Dru Sefton writing for the Current, covering the entire early "House" series (as of 2003), noted that it "netted more than 7 million viewers and scored a 2.0 rating compared to a season average of 1.8" but also that compared to Frontier House, "it bombed. Some public TV programmers panned the show because, despite faux air raids, it failed to evoke the destruction of wartime London. PBS broadcast the three-hour program on a single night and gave it little promotion."

The 1940s House was a ratings success, prompting Channel 4 to begin work on The Edwardian Country House, a new reality series with a much-expanded cast and far greater production budget than The 1900 House and The 1940s House. The series' popularity in the U.S. led PBS to commission an American version of the show, Frontier House. The 1940s House was a similar ratings hit in Australia. A very large 53 per cent of professional, managerial, and skilled workers (the ABC Television network's key social demographic) watched the series.

The 1940s House was nominated for a Huw Weldon Award for Specialist Factual at the 2002 British Academy Television Awards (BAFTAs).

==Home media==
The 1940s House was released in the UK by Acorn Media UK on VHS on 22 January 2001, with the company releasing a DVD version in 2007. The VHS was released in the US on 3 December 2002, and the DVD was issued on 5 August 2003 by PBS Direct.

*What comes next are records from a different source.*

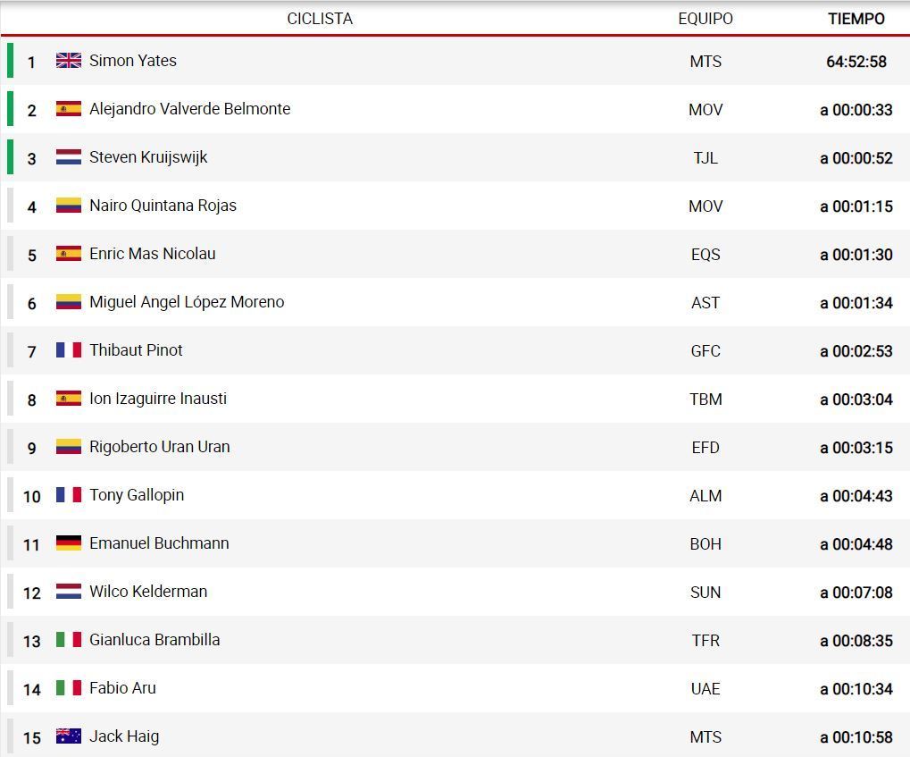Click the German flag beside Emanuel Buchmann
The height and width of the screenshot is (757, 910).
pos(69,543)
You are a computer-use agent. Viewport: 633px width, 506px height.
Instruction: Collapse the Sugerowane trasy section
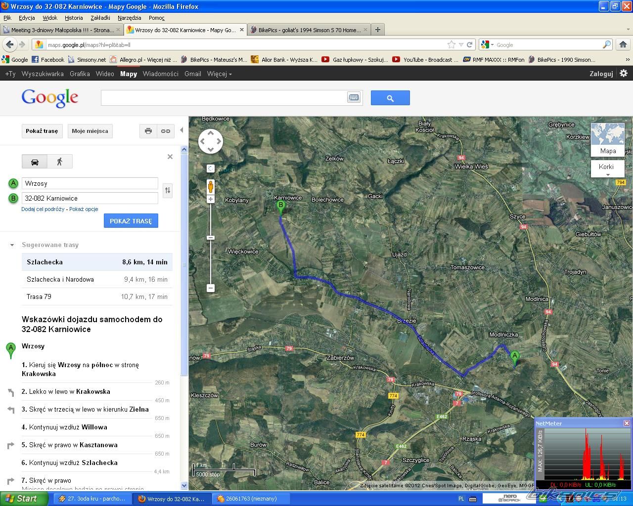12,245
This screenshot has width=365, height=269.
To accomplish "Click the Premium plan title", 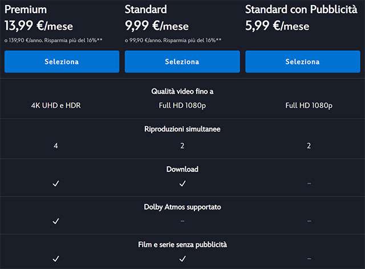I will pyautogui.click(x=26, y=10).
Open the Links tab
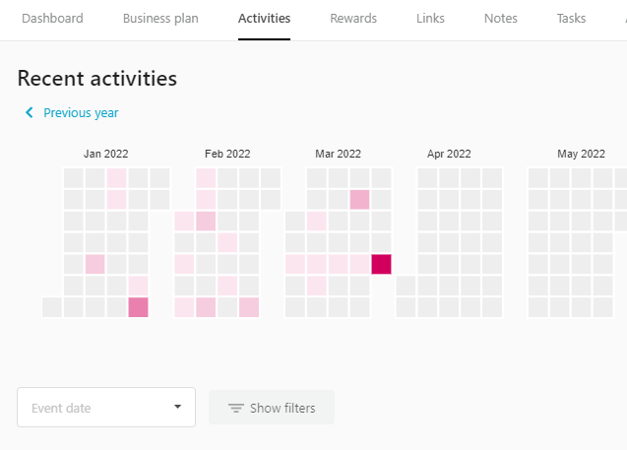This screenshot has height=450, width=627. [x=430, y=19]
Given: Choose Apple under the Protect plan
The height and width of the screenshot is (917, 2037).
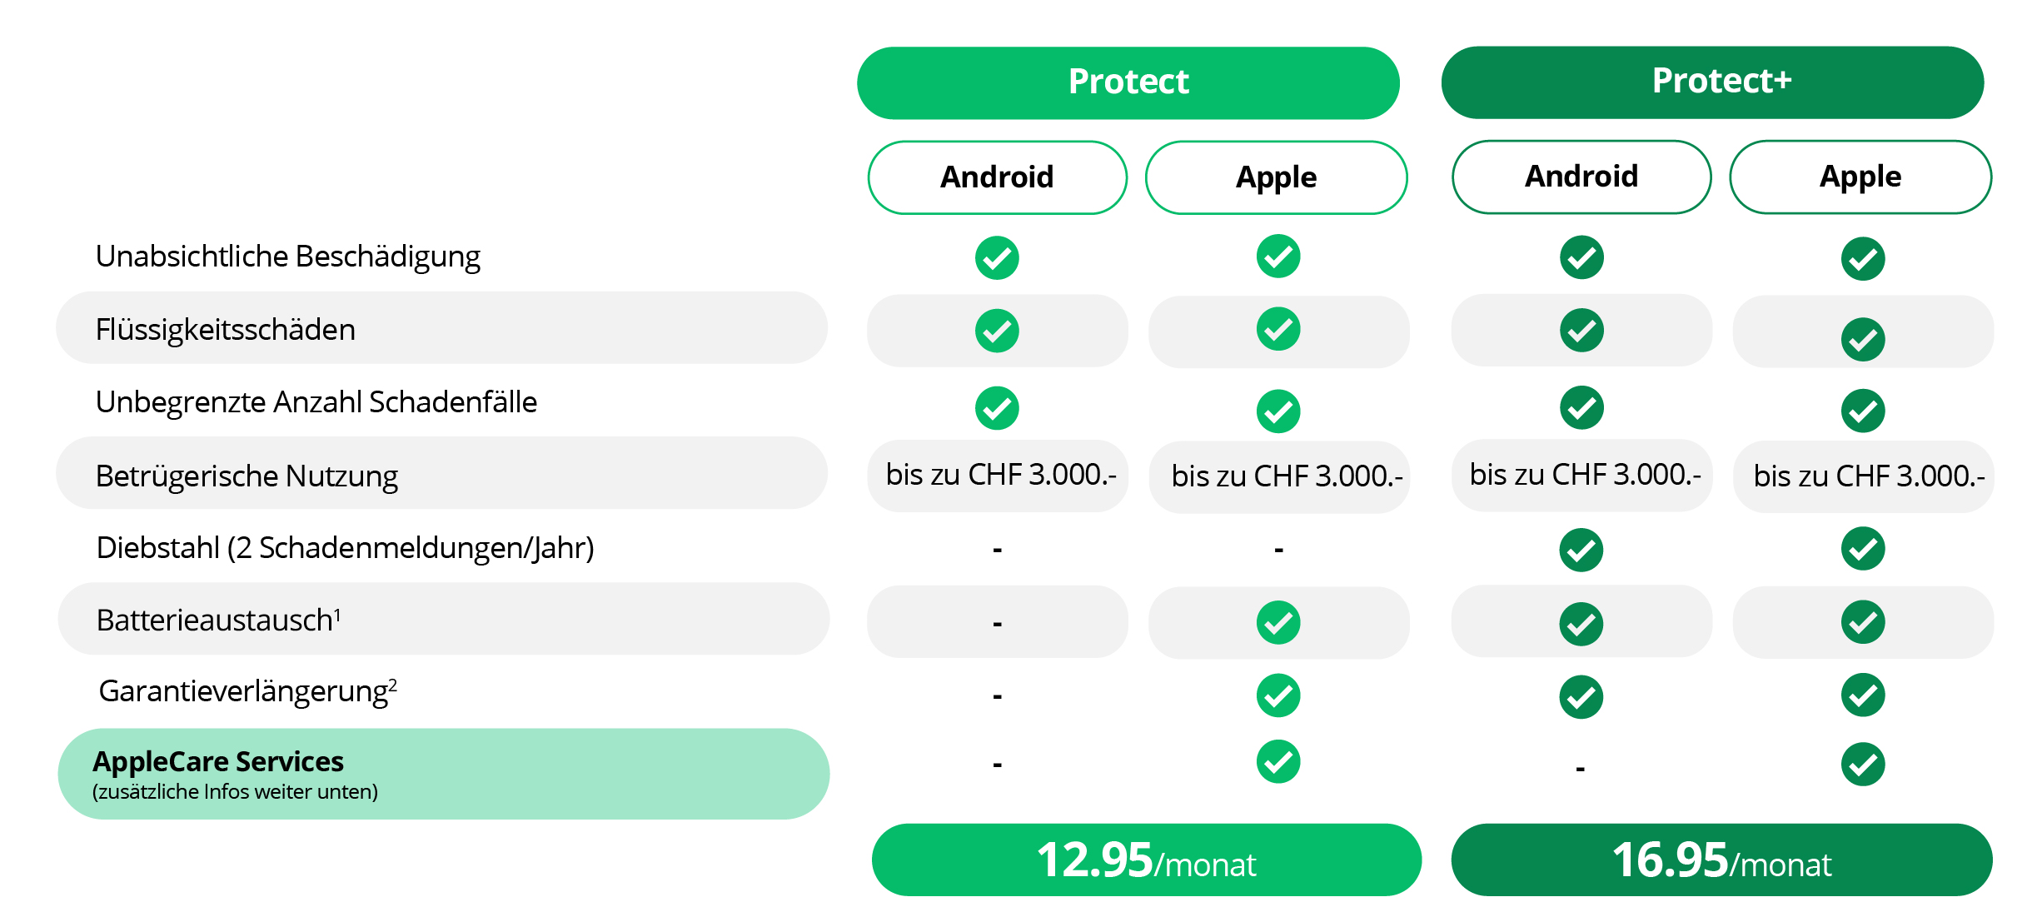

A companion book, The 1940s House, was published in 2000 just before the series aired. The companion book was a major success, debuting at Number 1 on the Birmingham Post's hardcover best-seller list. An activity book for children also accompanied the series. A replica of the 1940s House was displayed at the Imperial War Museum.

==Similar Series==
The 1940s House is one in a line of "time capsule" reality television series to air on Channel 4. Others in the genre with a similar format from the same production company include (in order of their airing in the UK):
- The 1900 House – A modern family attempts to live like a family in 1900 (the first series to air)
- The Edwardian Country House - A modern family lives like a wealthy Edwardian manor house family, while a group of disparate strangers portrays the manor house servants and staff (the third series to air). This series was known as The Manor House in the United States.
- Regency House Party - Ten modern men and women attend a manor house party set during the British Regency of the 1810s (the fourth series to air)
- Coal House – A modern family attempts to live like a family in a 1920s Welsh mining community (with two seasons, this was the fifth and sixth series to air)
- Victorian Slum House - Several families and individuals live in a recreated Victorian-era slum building for five weeks, with each week representing a decade from 1860 through 1900.